◎農作業を終えて帰路につく女性
以前「お金がすべてを解決するか?!」というブログを書きましたが、それから数カ月がたち、その間にも南スーダンではCash Transfer(現金給付)の議論は進み、南スーダン開発計画(2011-2013)のソーシャルセクターの優先課題にもCash Transferが挙げられ、今後南スーダン全土で壮大な実験が開始される予定です。
この試みの前提となる問題意識としては(以前も少し書きましたが)以下のようなものが挙げられます。
①政府による統治が地方部には行き渡っていないため、政府がCash Transferを行うことを通じて、政府による統治・サービスが末端まで機能するということを示し、政府に対する信頼を構築する。=政府への信頼醸成/紛争の再発予防の必要性
②Cash Transferによって人々の購買力をあげ、選択の自由を増やし、地方経済の活性化を目指す。=経済の活性化の必要性
一方で、基本的な社会サービスを提供するシステムが整っていない南スーダンでは、現金を受け取ってもその現金で買えるものが限られている…
ただ、誤解を恐れずに極端なことを言ってしまえば、多くの石油収入が汚職で消えていくとすれば、その分をCash Transferで現地の人々に分配するのは、ベストではないかもしれませんが、ベターな選択肢の一つではあるのかもしれません。(もちろん、Cash Transfer自体が汚職を生む可能性も十分にありますので、そのシステムづくりには細心の注意が必要なことは言うまでもないですが…)

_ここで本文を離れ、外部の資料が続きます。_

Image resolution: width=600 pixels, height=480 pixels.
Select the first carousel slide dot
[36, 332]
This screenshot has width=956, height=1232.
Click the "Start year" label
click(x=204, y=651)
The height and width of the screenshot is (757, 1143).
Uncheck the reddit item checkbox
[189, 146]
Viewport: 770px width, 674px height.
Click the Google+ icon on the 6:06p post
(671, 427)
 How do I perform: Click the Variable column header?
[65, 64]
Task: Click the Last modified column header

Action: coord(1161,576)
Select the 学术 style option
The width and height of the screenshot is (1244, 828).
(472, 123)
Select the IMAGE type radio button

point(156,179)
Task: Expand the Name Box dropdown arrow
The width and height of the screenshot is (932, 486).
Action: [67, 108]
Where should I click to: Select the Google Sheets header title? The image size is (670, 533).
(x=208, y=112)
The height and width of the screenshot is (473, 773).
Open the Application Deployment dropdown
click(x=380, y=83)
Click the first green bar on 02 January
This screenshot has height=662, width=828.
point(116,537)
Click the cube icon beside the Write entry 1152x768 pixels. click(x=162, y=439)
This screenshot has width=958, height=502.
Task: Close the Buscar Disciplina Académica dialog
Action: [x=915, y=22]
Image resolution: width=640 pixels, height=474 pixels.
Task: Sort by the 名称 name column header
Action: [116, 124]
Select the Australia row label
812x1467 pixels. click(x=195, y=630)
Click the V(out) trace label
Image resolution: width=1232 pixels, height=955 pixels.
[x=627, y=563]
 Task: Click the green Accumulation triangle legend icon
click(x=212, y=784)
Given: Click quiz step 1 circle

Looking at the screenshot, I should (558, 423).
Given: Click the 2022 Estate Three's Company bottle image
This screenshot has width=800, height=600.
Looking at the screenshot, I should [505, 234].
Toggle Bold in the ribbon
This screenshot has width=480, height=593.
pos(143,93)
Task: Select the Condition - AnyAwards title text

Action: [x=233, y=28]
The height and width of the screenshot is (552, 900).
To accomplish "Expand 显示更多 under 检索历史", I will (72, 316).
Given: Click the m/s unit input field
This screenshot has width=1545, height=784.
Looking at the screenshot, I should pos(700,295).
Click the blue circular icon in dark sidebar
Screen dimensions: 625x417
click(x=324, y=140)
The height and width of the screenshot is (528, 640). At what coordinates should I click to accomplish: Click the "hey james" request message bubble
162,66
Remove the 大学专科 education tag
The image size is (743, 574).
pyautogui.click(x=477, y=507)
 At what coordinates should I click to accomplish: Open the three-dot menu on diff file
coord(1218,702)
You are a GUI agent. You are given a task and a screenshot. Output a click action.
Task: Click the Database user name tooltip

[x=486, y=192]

ある西洋のドナーは、もう少し複合的なアプローチをとって、食糧の安全保障と女子教育とCash Transferを組み合わせてモデルプロジェクトをつくり、南スーダンの東エクアトリアで試してみるそうです。(農業訓練を人々に提供し、彼らが現金収入を得られるようになるような仕組み作りをしながら、女子教育を奨励する。そして、女子が学校の授業に出席していることが確認できた場合には、その家族にCash Transferを定期的に行う…といったイメージ。)
南スーダンと似たような事例(政府の土台がないところに一から国をつくるという事例)がほとんどない中で、「仮説」をたてることは本当に困難です。国土も広いため、「効果」を生むようなことを始めようとすると大規模な投入が必要。ただし失敗した場合は、そのコストも膨大・・・
でもやはり、後からは何とでも言えるもの。未だ未だ先が見えない中で、どう先を見据えてどのような一手を打つか・・・このプロセスの真っ只中に南スーダン政府の人達も開発パートナー達もいます。